### DATA EXCERPTS:
****************************************

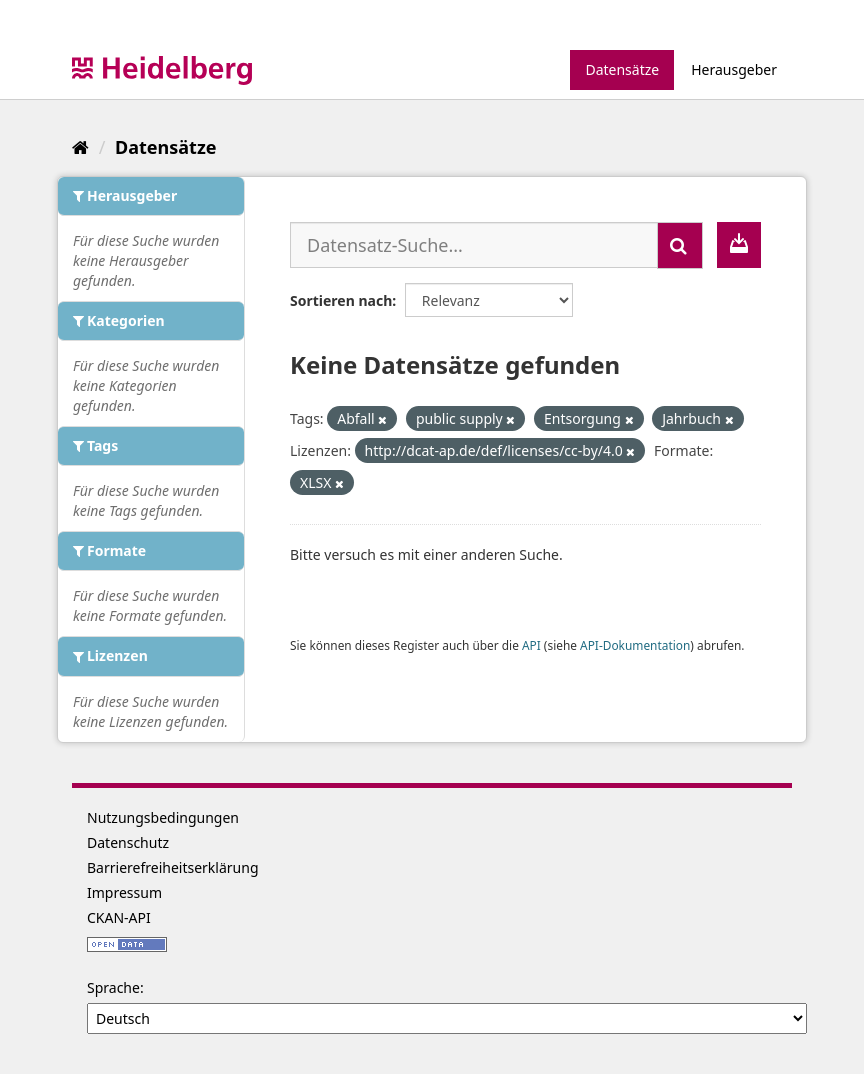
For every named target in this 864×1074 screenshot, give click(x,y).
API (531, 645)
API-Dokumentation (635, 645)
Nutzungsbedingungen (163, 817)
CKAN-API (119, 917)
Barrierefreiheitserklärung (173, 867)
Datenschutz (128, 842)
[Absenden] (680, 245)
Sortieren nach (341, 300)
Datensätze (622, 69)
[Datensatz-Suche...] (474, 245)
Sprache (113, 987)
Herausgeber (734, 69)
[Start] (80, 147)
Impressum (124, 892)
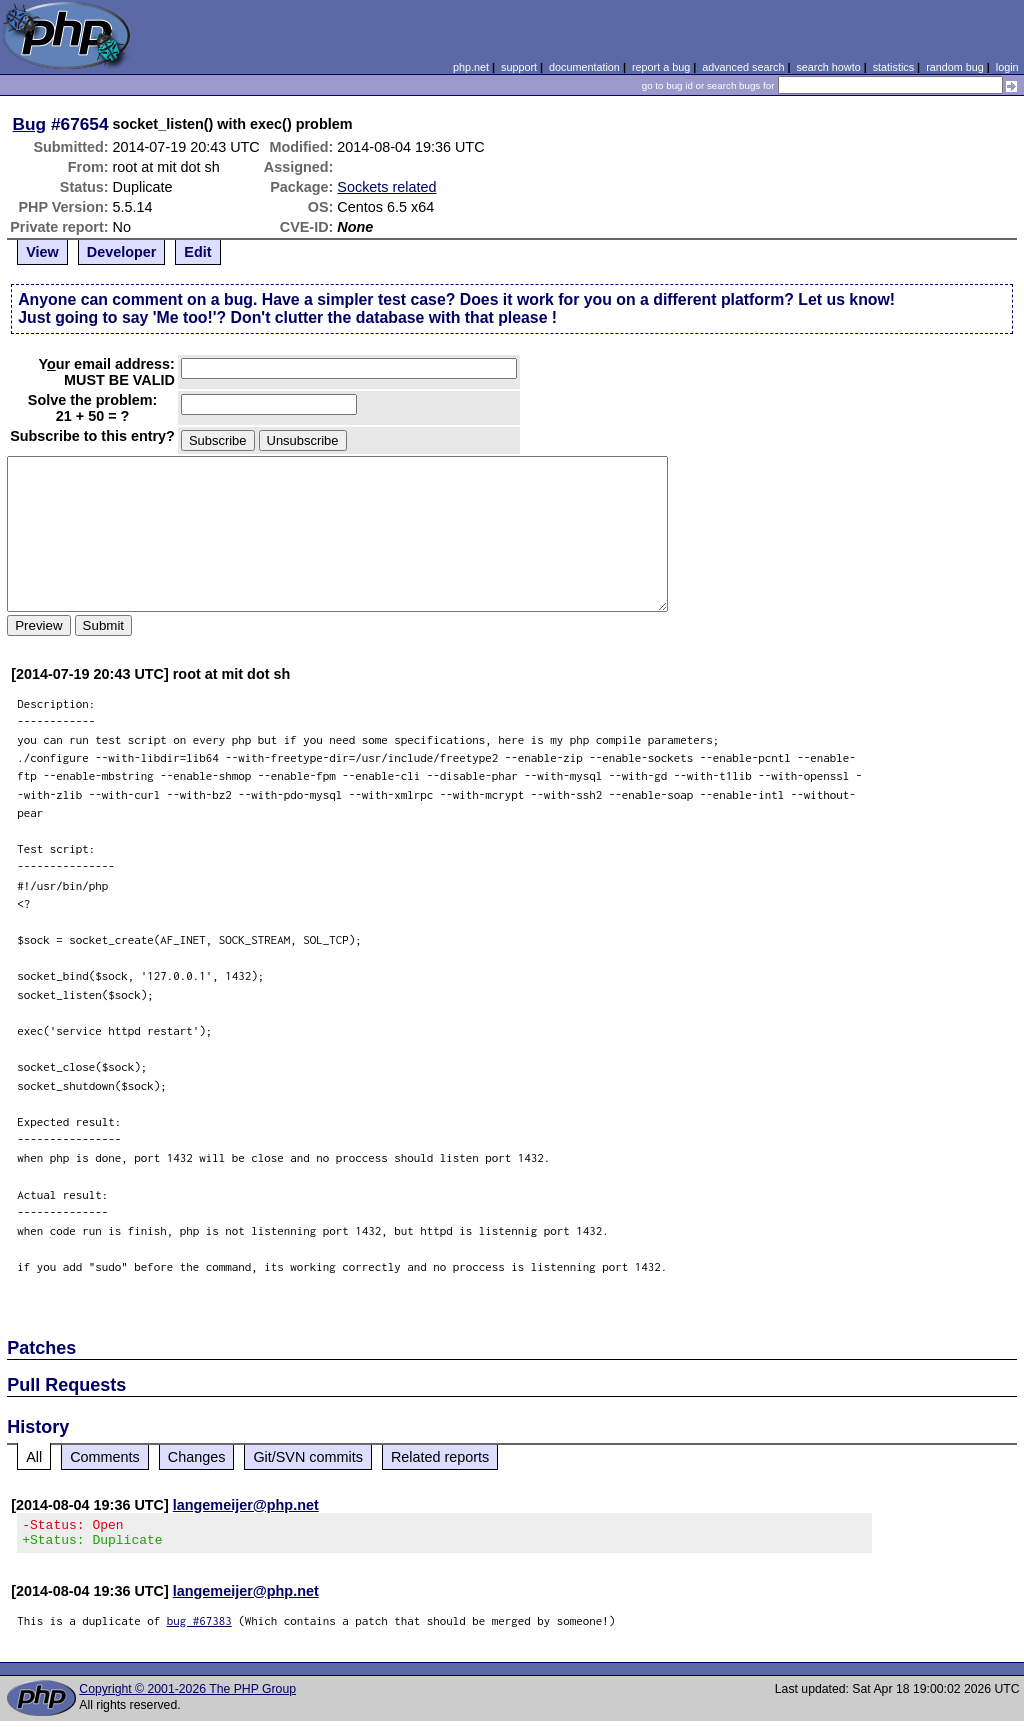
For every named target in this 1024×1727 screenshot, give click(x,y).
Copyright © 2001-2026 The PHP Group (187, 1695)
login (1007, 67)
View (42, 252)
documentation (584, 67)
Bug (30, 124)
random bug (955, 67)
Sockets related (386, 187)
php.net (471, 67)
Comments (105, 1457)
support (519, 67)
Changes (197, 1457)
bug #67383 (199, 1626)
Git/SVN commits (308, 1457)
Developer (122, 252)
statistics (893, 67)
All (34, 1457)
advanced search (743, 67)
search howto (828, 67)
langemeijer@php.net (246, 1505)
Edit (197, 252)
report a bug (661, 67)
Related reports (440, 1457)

****************************************

### TASK BRIEF:
Reproduce all of the material above word for word, leaving out the pictures.

### FINISHED ANSWER:
For every named target in this 864×1074 screenshot, give click(x,y).
API (531, 645)
API-Dokumentation (635, 645)
Nutzungsbedingungen (163, 817)
CKAN-API (119, 917)
Barrierefreiheitserklärung (173, 867)
Datenschutz (128, 842)
[Absenden] (680, 245)
Sortieren nach (341, 300)
Datensätze (622, 69)
[Datensatz-Suche...] (474, 245)
Sprache (113, 987)
Herausgeber (734, 69)
[Start] (80, 147)
Impressum (124, 892)
For every named target in this 1024×1727 screenshot, give click(x,y).
Copyright © 2001-2026 The PHP Group (187, 1695)
login (1007, 67)
View (42, 252)
documentation (584, 67)
Bug (30, 124)
random bug (955, 67)
Sockets related (386, 187)
php.net (471, 67)
Comments (105, 1457)
support (519, 67)
Changes (197, 1457)
bug #67383 (199, 1626)
Git/SVN commits (308, 1457)
Developer (122, 252)
statistics (893, 67)
All (34, 1457)
advanced search (743, 67)
search howto (828, 67)
langemeijer@php.net (246, 1505)
Edit (197, 252)
report a bug (661, 67)
Related reports (440, 1457)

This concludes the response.